> _Исходный текст_
=====

Я к тому времени с Чистович была знакома и могла только сожалеть о том, что ее лаборатория находилась в Колтушах. Поскольку именно в Колтушах весной 1967 года я нашла нужную мне экспериментальную установку, мне потом долгое время казалось - живи я в Колтушах, все было бы, как говорил один ленинградский мальчик, "совершенно лучше".
Справедливости ради скажу, что отрицательный эффект пришествия масс в науку наблюдался и в научном сообществе в США как следствие бума в прикладной науке во время второй мировой войны. В автобиографической книге Н. Винера "Я - математик" (1956) читаем: "В результате молодые люди вместо того, чтобы готовиться к долгому и трудному пути, жили с легким сердцем, не беспокоясь о завтрашнем дне... Дисциплина и тяжелый труд были для них не обязательны, и надежды, которые они подавали, расценивались ими как уже исполненные обещания".
Ярко талантливых людей мало в любой среде, и наука - не исключение. Однако, в отличие от искусства, в современной науке отсутствие яркого таланта вовсе не обрекает человека на прозябание. В сложной структуре, которую сегодня являет собой научное сообщество, может найти место каждый если он любопытен и добросовестен. Но для того, чтобы получать от научных занятий подлинную радость, надо прежде всего любить эти занятия как времяпрепровождение.
Ближайшую аналогию я вижу в том особом удовольствии, которое я получала, когда пела в хоре. Любой из хористов при весьма скромных вокальных возможностях может способствовать чудесам, которые рождаются каждый раз заново, притом здесь и сейчас. Всякий хор требует от своих участников музыкальности, самоотдачи и чувства ансамбля. В этом смысле любительский хор должен быть профессионален. Наука не бывает любительской, если под любительством понимать размытость критерия качества. Вкус в науке - тоже своего рода музыкальность. Если есть вкус, готовность к самоотдаче и чувство ансамбля, то интеллектуальные усилия порождают азарт и приносят совершенно непосредственную радость даже скромному исполнителю. Надо лишь понять, что установка на процесс - вовсе не риторика для утешения неудачливых. Я уже говорила о том, что результат вообще случается не слишком часто. Желание иметь результат во что бы то ни стало - похвально, но у многих оно оборачивается стремлением иметь его поскорее. Отсюда - преждевременные надежды и отчаяние оттого, что они не исполняются.
Часто говорят о том, что отрицательный результат - тоже результат. Это справедливое утверждение на деле значимо только для узкого круга единомышленников, потому что только для них оно имеет практический смысл, а именно: искать дальше надо либо не там, либо не так.
Об ученом, который занимался разной проблематикой, но мало где достиг серьезных результатов, принято говорить: зачем же было так разбрасываться? Напротив того, когда в разных областях есть достойные результаты, это вызывает восхищение: как много разного человек успел сделать!

=====

> _Данные_
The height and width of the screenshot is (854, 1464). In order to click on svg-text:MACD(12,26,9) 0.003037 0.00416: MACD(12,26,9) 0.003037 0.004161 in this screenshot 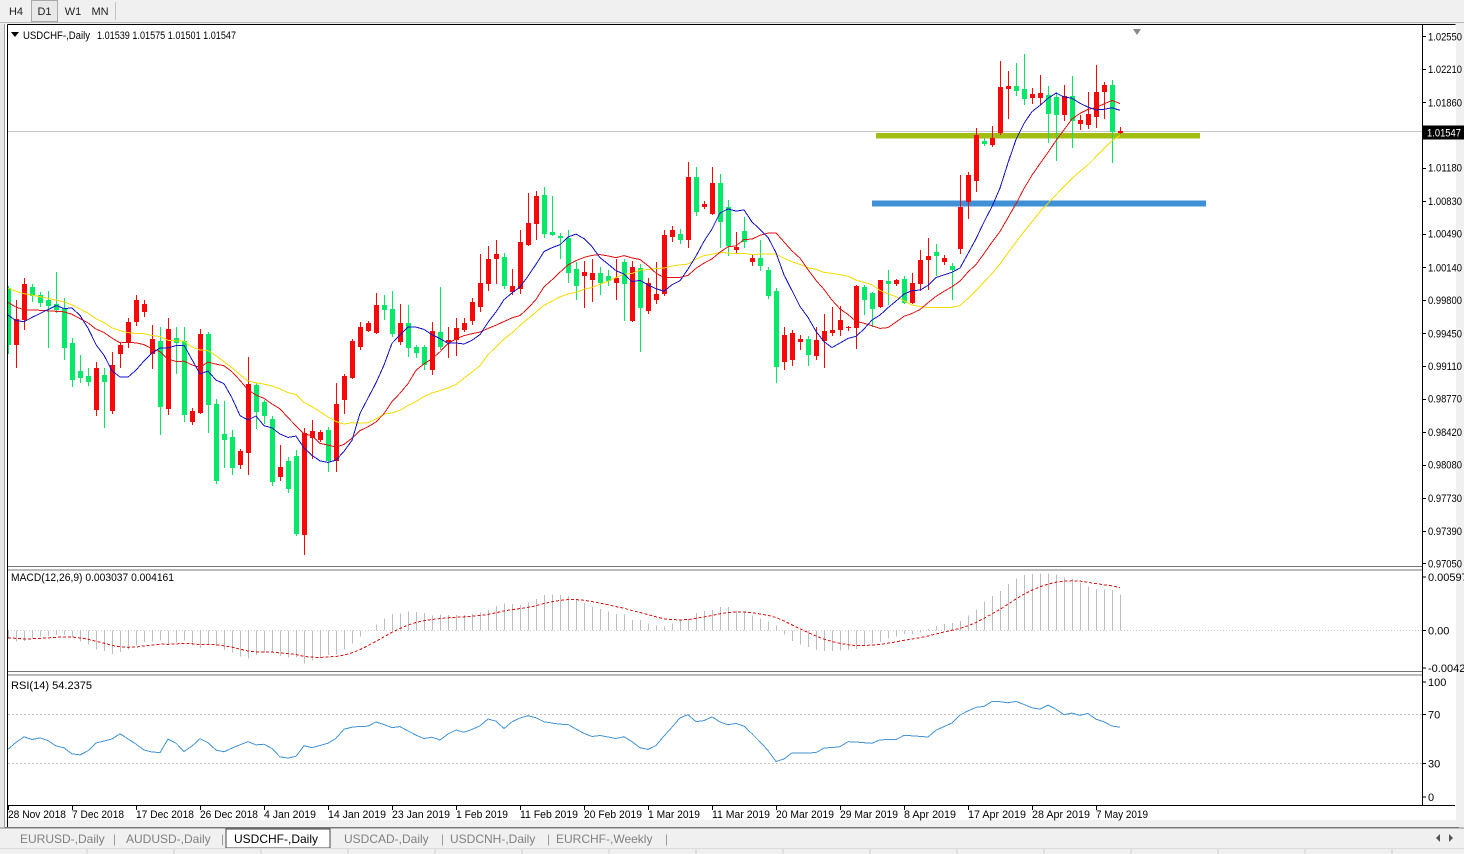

=====

> _Описание задания_
Продолжите отрывок о радости научного труда сразу после его последнего предложения. Материал здесь никак не используется.

> _Результат_
И почему-то никто не задумывается о том, что, может быть, еще больше можно было бы сделать, если бы соответствующие сферы интересов не были бы столь далеки друг от друга.
В целом, конечно, от ученого ждут именно результата. И все-таки оценка вклада ученого в науку его времени только на основании весомости полученных им результатов всегда неполна и поверхностна, даже если формально правильна. Для того чтобы наука могла быть естественным стилем жизни, нужна ценностная среда - другие люди, которые живут подобным же образом. Но "подобным же образом" - не означает "точно так же". Самый очевидный случай - это ученый, который не любит записывать свои размышления и результаты, довольствуясь тем, что рассказал о них, притом не обязательно в публичном докладе частная беседа с понимающим коллегой учеными этого типа ценится не меньше.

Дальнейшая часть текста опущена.